• [In einem Datensatz enthaltene Einträge]
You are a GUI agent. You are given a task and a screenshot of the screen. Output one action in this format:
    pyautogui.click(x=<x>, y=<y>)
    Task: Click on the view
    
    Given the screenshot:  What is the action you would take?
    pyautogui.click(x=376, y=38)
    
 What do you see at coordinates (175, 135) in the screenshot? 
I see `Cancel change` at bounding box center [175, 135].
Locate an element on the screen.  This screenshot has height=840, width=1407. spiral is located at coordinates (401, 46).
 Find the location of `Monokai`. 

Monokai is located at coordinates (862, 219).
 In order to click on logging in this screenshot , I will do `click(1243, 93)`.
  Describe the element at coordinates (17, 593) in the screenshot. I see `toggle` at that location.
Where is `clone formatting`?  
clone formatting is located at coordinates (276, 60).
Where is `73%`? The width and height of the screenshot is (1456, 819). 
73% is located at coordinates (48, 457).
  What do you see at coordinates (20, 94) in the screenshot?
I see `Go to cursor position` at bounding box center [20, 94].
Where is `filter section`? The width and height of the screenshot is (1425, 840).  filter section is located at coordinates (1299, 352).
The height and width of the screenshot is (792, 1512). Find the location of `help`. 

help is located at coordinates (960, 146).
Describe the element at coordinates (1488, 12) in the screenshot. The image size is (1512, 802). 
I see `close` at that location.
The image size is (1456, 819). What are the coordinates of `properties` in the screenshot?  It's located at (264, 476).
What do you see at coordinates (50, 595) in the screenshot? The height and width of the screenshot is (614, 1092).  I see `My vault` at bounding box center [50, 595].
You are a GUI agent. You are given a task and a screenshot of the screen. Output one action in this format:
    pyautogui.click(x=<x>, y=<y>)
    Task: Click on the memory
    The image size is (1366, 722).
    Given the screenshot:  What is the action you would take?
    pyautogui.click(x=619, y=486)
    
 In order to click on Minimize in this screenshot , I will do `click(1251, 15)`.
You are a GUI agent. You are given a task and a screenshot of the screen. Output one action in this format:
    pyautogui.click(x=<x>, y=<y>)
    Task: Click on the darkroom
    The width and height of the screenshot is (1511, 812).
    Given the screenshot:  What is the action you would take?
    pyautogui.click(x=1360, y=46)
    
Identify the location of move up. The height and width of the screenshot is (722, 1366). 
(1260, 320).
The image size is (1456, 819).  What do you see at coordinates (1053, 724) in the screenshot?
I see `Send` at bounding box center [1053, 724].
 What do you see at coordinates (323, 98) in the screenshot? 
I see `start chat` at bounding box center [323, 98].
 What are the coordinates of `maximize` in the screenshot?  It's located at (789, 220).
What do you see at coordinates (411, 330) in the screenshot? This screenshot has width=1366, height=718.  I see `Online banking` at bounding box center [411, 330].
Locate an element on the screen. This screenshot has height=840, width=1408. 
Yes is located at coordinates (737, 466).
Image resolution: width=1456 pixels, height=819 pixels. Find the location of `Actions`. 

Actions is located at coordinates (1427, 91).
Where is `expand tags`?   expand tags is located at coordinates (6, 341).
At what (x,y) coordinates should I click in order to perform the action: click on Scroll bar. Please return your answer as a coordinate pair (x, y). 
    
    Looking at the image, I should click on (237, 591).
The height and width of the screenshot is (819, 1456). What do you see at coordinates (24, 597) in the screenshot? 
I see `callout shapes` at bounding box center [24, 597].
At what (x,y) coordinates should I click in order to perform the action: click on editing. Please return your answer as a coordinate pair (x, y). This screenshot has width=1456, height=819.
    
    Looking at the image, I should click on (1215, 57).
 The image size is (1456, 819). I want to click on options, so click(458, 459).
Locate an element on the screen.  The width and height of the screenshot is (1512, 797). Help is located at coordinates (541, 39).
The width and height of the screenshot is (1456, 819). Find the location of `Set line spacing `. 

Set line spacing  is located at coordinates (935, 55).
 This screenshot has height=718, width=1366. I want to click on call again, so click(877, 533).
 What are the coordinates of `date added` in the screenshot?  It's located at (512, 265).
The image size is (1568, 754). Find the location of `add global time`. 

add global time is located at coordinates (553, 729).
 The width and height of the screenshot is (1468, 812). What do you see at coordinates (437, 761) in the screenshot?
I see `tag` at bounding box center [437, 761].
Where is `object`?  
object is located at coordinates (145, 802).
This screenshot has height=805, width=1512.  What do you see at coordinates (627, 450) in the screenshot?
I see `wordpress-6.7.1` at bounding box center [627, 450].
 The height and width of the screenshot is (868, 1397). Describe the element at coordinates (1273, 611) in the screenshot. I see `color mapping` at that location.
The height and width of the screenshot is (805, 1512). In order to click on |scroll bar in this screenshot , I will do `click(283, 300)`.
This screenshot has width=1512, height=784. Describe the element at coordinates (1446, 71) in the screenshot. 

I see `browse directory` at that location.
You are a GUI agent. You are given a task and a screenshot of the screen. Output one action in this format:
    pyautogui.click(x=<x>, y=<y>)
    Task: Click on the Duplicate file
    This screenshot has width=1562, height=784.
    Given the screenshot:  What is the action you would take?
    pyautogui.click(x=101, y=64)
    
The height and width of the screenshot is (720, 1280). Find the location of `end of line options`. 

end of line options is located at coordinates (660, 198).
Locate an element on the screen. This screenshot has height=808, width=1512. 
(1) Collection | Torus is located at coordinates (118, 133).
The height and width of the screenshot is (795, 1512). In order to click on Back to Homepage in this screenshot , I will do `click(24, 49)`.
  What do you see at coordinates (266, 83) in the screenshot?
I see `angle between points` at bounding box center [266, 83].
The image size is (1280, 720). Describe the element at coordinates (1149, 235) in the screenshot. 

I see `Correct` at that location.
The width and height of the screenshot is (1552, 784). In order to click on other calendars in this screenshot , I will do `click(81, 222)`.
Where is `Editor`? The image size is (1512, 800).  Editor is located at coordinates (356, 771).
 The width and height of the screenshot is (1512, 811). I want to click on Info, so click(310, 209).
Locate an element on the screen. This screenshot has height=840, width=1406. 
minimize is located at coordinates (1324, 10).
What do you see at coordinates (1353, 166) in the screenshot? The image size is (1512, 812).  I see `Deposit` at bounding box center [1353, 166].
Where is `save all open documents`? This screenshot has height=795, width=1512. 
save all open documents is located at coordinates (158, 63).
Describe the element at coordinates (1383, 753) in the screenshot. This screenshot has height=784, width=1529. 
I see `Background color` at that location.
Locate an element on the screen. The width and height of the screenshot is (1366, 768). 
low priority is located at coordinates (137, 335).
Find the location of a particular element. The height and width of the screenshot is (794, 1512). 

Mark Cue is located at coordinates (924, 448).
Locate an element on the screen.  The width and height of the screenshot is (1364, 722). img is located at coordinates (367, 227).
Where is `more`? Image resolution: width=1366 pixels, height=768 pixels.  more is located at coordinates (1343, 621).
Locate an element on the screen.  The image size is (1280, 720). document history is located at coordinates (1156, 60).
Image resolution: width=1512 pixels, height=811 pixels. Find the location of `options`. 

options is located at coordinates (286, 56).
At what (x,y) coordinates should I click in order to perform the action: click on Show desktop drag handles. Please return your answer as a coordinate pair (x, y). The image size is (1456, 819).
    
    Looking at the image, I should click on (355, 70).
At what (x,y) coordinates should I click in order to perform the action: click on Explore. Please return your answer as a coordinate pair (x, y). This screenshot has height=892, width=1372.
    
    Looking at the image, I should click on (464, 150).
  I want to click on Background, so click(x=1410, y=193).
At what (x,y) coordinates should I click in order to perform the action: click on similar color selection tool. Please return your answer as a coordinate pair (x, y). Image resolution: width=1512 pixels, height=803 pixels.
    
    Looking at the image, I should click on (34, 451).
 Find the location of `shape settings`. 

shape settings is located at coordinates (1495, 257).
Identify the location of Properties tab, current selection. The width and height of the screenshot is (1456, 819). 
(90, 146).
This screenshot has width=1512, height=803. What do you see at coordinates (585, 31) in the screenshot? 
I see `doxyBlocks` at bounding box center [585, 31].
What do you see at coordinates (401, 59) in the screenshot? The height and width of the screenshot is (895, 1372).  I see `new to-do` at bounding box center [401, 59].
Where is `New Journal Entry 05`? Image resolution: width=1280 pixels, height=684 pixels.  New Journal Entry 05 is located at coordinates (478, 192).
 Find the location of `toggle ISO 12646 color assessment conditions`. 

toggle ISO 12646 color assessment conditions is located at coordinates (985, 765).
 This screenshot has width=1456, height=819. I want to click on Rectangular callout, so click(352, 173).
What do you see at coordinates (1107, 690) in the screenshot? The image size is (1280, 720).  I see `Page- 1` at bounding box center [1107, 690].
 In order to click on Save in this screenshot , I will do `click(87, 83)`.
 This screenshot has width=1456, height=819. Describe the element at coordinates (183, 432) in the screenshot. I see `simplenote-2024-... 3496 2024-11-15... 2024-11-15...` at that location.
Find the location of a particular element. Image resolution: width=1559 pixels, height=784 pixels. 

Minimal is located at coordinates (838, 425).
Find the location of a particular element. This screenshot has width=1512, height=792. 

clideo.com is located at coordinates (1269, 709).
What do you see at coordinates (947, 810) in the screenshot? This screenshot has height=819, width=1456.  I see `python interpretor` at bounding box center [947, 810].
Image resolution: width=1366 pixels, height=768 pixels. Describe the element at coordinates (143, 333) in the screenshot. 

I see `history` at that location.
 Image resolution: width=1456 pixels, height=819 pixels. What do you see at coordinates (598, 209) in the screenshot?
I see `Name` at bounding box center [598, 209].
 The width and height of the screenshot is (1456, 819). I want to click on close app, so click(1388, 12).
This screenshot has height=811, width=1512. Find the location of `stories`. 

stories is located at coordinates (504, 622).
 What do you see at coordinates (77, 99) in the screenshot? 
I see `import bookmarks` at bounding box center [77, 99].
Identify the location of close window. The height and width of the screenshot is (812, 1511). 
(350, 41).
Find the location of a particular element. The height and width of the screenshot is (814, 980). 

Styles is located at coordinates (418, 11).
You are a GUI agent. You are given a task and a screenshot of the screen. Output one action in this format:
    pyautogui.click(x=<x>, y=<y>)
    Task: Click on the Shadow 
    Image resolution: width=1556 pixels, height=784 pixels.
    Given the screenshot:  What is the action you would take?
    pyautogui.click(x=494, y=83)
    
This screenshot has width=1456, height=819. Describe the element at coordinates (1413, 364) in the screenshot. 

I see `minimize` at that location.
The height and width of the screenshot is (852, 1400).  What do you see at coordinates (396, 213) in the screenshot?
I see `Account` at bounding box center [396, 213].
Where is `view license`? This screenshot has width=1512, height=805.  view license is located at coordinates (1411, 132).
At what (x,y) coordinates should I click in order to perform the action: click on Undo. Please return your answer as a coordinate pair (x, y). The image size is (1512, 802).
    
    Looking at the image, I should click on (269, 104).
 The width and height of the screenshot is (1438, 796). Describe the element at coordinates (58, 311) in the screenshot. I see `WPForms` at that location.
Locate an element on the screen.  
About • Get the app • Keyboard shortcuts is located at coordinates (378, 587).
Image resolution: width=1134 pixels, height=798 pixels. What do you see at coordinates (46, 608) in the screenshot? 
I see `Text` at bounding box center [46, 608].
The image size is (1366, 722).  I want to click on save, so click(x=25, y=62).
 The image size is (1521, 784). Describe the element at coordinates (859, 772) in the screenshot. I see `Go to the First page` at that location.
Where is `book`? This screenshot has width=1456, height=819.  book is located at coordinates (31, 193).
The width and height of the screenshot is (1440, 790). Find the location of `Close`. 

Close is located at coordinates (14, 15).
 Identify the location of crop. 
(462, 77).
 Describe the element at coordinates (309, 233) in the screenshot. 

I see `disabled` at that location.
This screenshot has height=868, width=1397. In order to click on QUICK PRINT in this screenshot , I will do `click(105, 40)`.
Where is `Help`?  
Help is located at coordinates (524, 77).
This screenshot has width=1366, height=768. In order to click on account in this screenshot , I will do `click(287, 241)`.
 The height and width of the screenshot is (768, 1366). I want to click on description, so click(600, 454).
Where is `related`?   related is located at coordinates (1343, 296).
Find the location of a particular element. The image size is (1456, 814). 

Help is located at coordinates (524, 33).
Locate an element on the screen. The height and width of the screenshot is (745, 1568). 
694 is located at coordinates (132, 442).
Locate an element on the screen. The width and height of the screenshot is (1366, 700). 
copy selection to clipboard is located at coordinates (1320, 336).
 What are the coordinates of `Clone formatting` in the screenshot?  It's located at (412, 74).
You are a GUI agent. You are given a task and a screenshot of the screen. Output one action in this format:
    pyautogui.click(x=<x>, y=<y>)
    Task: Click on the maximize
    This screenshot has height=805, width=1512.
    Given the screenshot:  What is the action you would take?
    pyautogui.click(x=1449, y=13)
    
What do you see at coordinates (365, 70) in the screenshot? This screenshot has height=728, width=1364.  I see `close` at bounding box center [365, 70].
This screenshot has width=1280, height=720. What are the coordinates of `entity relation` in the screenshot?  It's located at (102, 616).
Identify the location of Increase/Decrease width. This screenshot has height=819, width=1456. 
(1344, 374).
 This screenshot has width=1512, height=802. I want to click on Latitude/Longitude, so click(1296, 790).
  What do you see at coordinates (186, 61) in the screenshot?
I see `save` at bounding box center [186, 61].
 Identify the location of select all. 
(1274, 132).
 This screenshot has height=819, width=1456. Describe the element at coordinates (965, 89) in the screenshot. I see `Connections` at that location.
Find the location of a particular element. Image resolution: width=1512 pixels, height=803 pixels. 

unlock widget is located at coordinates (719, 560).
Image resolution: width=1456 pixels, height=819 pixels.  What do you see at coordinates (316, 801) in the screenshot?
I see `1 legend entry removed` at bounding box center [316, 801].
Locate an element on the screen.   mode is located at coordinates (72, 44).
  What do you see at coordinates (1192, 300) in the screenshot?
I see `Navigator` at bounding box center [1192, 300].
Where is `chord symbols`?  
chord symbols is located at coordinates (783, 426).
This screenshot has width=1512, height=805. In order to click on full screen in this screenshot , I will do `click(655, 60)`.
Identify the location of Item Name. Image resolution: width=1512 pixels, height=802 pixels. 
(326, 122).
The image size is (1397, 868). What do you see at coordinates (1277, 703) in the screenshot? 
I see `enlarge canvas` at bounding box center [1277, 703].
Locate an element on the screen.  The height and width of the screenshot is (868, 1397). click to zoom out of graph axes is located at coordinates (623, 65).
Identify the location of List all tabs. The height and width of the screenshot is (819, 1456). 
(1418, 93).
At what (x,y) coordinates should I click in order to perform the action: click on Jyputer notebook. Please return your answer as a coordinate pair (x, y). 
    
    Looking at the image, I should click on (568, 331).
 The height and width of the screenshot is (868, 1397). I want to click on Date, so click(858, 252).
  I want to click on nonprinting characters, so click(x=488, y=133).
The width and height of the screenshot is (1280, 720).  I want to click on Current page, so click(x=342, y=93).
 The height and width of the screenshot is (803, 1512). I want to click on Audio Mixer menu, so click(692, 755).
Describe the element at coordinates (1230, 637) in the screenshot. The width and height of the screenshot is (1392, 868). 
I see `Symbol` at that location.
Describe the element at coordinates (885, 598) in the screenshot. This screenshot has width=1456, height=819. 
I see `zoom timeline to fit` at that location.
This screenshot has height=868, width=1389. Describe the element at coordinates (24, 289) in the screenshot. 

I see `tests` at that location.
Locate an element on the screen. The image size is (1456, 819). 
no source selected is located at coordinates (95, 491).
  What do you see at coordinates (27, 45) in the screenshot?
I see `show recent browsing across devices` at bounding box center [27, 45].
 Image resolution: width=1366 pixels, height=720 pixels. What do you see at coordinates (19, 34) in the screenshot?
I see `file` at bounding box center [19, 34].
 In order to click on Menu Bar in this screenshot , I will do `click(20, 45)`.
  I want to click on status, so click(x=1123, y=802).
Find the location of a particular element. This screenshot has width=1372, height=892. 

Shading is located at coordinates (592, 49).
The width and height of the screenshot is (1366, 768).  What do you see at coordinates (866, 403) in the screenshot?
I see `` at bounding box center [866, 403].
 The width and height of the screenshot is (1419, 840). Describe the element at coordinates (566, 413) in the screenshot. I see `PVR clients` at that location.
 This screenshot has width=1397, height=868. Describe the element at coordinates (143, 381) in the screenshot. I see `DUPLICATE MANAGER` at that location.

• [AUFGABENSTELLUNG]
Ersetze in den Zeilen von der Zeile mit „Describe the element at coordinates (309, 233)“ bis zur Zeile mit „The height and width of the screenshot is (768, 1366).“ den Ausdruck „This screenshot has“ durch „The screenshot has“. Gib diese Zeilen sonst unverändert wieder.

• [VOLLSTÄNDIGE LÖSUNG]
 Describe the element at coordinates (309, 233) in the screenshot. 

I see `disabled` at that location.
The screenshot has height=868, width=1397. In order to click on QUICK PRINT in this screenshot , I will do `click(105, 40)`.
Where is `Help`?  
Help is located at coordinates (524, 77).
The screenshot has width=1366, height=768. In order to click on account in this screenshot , I will do `click(287, 241)`.
 The height and width of the screenshot is (768, 1366). I want to click on description, so click(600, 454).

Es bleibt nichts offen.